Problem details — Print the entries below verbatim, from the line containing "Viewport: 800px width, 453px" through the end of the entries.

Entries supplied —
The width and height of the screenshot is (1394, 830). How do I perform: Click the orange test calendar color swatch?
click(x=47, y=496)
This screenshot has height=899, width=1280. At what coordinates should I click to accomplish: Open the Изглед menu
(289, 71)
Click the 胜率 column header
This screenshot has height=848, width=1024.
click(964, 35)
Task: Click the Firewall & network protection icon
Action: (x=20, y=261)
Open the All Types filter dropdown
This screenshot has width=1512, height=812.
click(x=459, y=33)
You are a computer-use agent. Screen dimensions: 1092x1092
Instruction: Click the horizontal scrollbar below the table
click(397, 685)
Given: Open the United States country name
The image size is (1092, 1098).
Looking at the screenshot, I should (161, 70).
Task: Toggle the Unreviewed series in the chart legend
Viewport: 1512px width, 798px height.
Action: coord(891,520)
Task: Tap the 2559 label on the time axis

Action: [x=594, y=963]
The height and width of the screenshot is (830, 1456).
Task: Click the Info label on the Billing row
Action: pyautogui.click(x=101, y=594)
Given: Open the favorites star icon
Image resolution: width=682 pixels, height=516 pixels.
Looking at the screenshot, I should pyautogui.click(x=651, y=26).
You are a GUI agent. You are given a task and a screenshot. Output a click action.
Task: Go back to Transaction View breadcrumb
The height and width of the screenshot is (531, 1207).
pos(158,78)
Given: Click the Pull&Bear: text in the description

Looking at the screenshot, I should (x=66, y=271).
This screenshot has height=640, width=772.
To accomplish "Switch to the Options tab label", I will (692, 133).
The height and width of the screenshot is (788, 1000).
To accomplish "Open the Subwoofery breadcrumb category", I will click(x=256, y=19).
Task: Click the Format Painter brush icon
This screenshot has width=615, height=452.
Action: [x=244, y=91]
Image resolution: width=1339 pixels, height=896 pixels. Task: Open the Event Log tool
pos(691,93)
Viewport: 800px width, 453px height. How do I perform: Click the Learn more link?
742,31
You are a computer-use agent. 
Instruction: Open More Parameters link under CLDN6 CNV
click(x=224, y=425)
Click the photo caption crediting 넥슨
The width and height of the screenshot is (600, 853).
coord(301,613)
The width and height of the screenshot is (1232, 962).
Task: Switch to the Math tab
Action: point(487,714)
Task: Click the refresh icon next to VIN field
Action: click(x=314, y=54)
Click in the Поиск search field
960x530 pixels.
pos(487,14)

Finished exercise —
Viewport: 800px width, 453px height. How do I perform: Click the Learn more link?
742,31
You are a computer-use agent. 
Instruction: Open More Parameters link under CLDN6 CNV
click(x=224, y=425)
Click the photo caption crediting 넥슨
The width and height of the screenshot is (600, 853).
coord(301,613)
The width and height of the screenshot is (1232, 962).
Task: Switch to the Math tab
Action: point(487,714)
Task: Click the refresh icon next to VIN field
Action: click(x=314, y=54)
Click in the Поиск search field
960x530 pixels.
pos(487,14)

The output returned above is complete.